I am excited to introduce the Application Indexing Protocol! AIP, for short, allows any application to proactively make itself indexable by a variety of third-party enterprise search engines. Unlike traditional connectors (created by search engine vendors or systems integration companies), application developers can now choose exactly what they want indexed and the best way to do it. Applications can choose the most appropriate indexing mechanism, either push (event-driven) or pull (polling), as both are supported by the Application Indexing Protocol. And because AIP is an open standard, applications only need to develop a single, canonical implementation in order to get their content indexed by numerous enterprise search engines. Gone are the days of every search engine vendor having to write its own version of every connector to every application. Now, the work can be done once, by the people who know the application the best.

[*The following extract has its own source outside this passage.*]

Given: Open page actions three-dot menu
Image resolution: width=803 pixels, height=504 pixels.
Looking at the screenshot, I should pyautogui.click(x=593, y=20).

[Chad wakes up from his dream…]
Drat! The Application Indexing Protocol does not actually exist [yet]. But I want it to so badly. I am tired of writing connectors for every new application, and for every new search engine. I am tired of trying to figure out how to efficiently and completely extract content and security trimming information from both on-premise and cloud-based applications, that may or may not provide appropriate APIs for this purpose.
I want to actually create this protocol, and I very well might do so if I can get some support. I would like to spend a few minutes describing the vision. AIP would be similar to the new app indexing protocols on iOS and Android operating systems, but across remote distances (iOS and Android provide this directly in the runtime execution or application manifests). iOS and Android now allow third-party apps to submit content to be included in the private, operating-system indexes (like Spotlight on iOS or App Indexing on Android). If you bookmark a page in a newsreader, pin a recipe on Pintrest, or you are watching an item on eBay, the applications can push this content into the operating system’s search index so you can find it later. The applications use special APIs to push content, metadata and contextual information to the operating system, as well as a way to navigate back to the app and jump straight to the specific item (see CSSearchableItem and NSUserActivity in iOS or Deep Links in Android).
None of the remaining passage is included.